所给文本:

::::::

一个看似简单的业务需求,往往是检验架构选型是否合理的试金石。例如,允许用户上传个人简历(CV),系统在后台进行深度解析(如技能提取、格式转换、AI评估),这个过程可能耗时30秒到数分钟。用户提交后,我们期望页面能立即响应,并最终在一个高性能的静态页面上展示解析结果。
如果整个系统构建在Vercel这样的Serverless平台上,挑战会变得更加尖锐。Vercel Functions的执行时间上限(Pro套餐为60秒)直接排除了在单个同步请求中完成整个处理流程的可能性。强行执行不仅会导致请求超时,还会造成极差的用户体验。这是一个典型的命令(Command)与查询(Query)负载不匹配的场景,也是引入CQRS(Command Query Responsibility Segregation)架构的绝佳切入点。
定义问题:同步模型的困境
我们首先审视一个直接但不可行的方案:单一Vercel Function同步处理。
// /api/cv/upload-sync.ts
// 这是一个错误示范,用于说明问题
import { NextApiRequest, NextApiResponse } from 'next';
import { formidable } from 'formidable';
import { parseCV, analyzeSkills, generateReport } from '@/lib/cv-processor'; // 耗时操作
export const config = {
api: {
bodyParser: false,
},
};
export default async function handler(req: NextApiRequest, res: NextApiResponse) {
if (req.method !== 'POST') {
return res.status(405).json({ error: 'Method Not Allowed' });
}
const form = formidable({});
const [, files] = await form.parse(req);
const cvFile = files.cv?.[0];
if (!cvFile) {
return res.status(400).json({ error: 'CV file is required.' });
}
try {
// 假设这些函数合计执行时间超过60秒
const parsedData = await parseCV(cvFile.filepath);
const skills = await analyzeSkills(parsedData);
const report = await generateReport(skills);
// 将结果存入数据库
// await db.saveReport(report);
return res.status(200).json({ report });
} catch (error) {
console.error('CV processing failed:', error);
return res.status(500).json({ error: 'Internal Server Error during processing.' });
}
}
这个模型的致命缺陷在于其同步阻塞的特性:
- 超时风险: 任何超过Vercel平台限制时长的处理都会导致请求失败,返回
504 Gateway Timeout
。 - 资源浪费: 一个HTTP处理线程被长时间占用,等待CPU密集型或IO密集型任务完成。这在Serverless按需计费模型下,成本效益极低。
- 缺乏韧性: 如果在处理中途发生瞬时错误(如第三方API抖动),整个任务失败,且没有内置的重试机制。用户必须重新上传。

::::::

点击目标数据
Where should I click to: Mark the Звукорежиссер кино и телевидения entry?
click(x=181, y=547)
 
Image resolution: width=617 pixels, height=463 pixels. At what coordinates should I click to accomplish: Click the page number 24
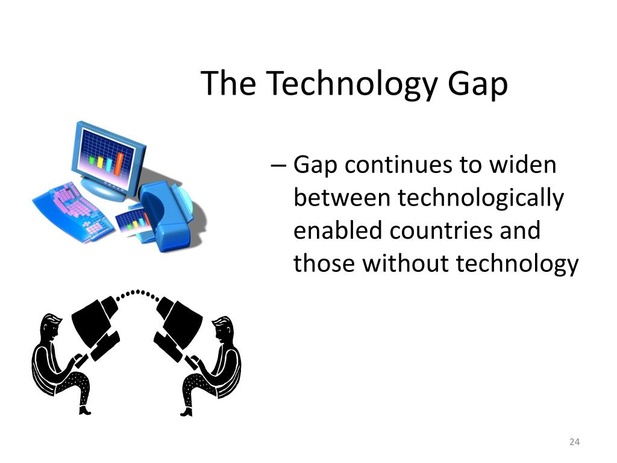[574, 443]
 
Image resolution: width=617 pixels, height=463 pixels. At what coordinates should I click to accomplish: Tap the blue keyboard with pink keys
[72, 208]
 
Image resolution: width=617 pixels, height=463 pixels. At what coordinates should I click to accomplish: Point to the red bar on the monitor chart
[119, 163]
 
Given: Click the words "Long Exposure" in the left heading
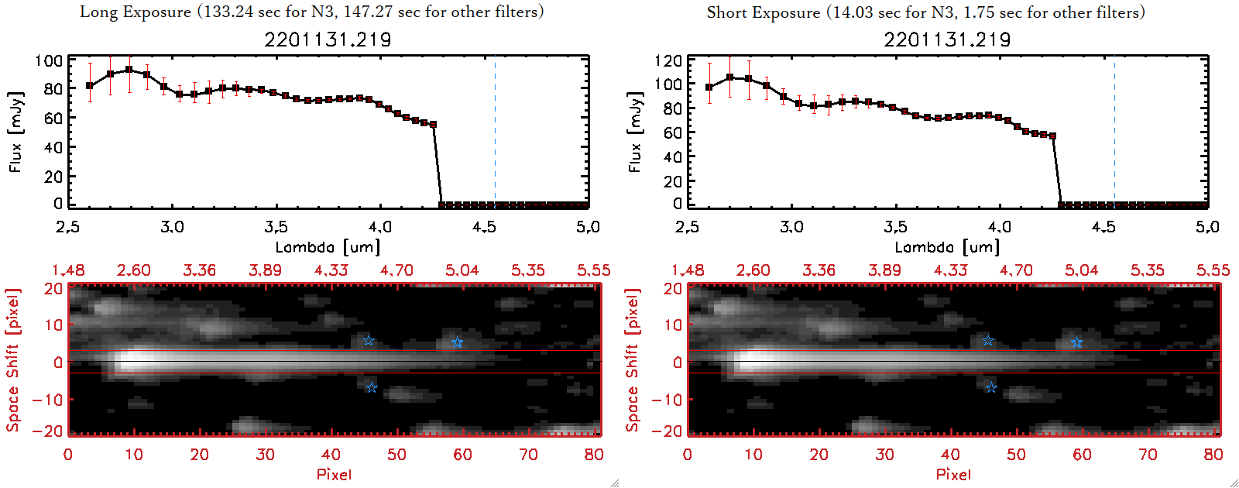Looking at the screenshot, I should coord(136,12).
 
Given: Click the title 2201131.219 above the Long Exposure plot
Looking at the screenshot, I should coord(328,40).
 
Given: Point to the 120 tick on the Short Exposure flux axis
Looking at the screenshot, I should coord(668,60).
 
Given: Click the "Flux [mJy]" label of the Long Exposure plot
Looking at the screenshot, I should coord(16,132).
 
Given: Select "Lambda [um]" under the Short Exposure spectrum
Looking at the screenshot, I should coord(947,247).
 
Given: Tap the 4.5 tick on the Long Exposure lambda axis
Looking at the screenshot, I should coord(484,227).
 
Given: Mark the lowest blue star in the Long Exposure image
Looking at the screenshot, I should coord(372,387).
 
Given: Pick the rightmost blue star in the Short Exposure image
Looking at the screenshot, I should coord(1076,342).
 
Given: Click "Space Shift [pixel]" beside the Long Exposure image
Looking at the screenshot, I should coord(12,360).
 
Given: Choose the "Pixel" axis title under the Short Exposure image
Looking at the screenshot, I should coord(953,474).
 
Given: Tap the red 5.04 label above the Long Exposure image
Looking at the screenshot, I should coord(462,270).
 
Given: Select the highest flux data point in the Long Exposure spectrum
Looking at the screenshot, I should coord(129,69).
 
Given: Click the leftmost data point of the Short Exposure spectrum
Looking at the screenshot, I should coord(709,88).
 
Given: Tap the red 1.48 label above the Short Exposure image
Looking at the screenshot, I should coord(688,270).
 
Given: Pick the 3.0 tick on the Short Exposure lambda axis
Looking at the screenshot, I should coord(791,227).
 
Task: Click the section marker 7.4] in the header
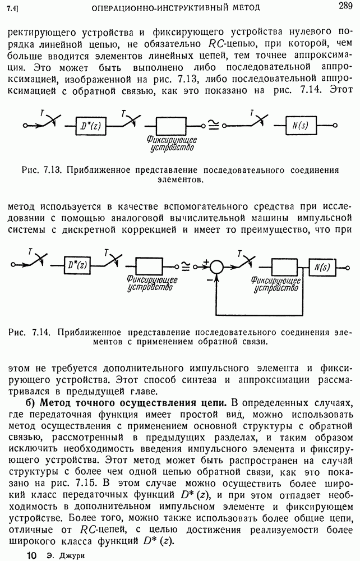pyautogui.click(x=12, y=8)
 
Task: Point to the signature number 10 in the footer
pyautogui.click(x=31, y=554)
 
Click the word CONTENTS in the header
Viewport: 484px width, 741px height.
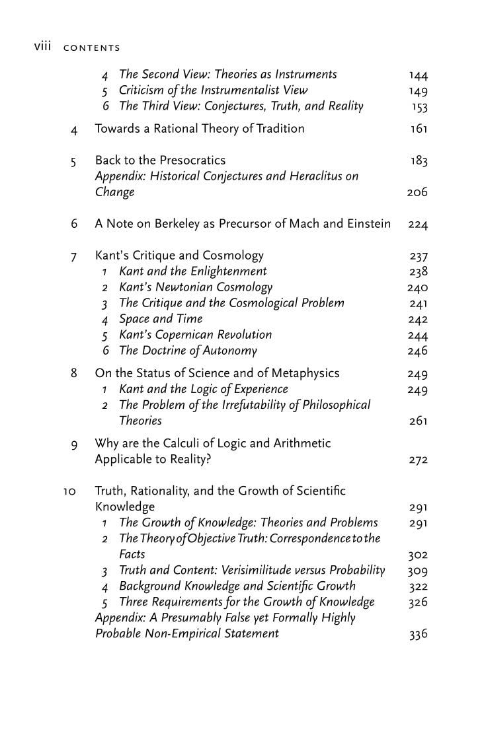[92, 48]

::::::

问题: 请从所给文本中原样输出一段文字,从包含“一个看似简单的业务需求,往往”的那几个字开始,到“我们首先审视一个直接但不可行的方案:单一Vercel Function同步处理。”之后为止。

结果:
一个看似简单的业务需求,往往是检验架构选型是否合理的试金石。例如,允许用户上传个人简历(CV),系统在后台进行深度解析(如技能提取、格式转换、AI评估),这个过程可能耗时30秒到数分钟。用户提交后,我们期望页面能立即响应,并最终在一个高性能的静态页面上展示解析结果。
如果整个系统构建在Vercel这样的Serverless平台上,挑战会变得更加尖锐。Vercel Functions的执行时间上限(Pro套餐为60秒)直接排除了在单个同步请求中完成整个处理流程的可能性。强行执行不仅会导致请求超时,还会造成极差的用户体验。这是一个典型的命令(Command)与查询(Query)负载不匹配的场景,也是引入CQRS(Command Query Responsibility Segregation)架构的绝佳切入点。
定义问题:同步模型的困境
我们首先审视一个直接但不可行的方案:单一Vercel Function同步处理。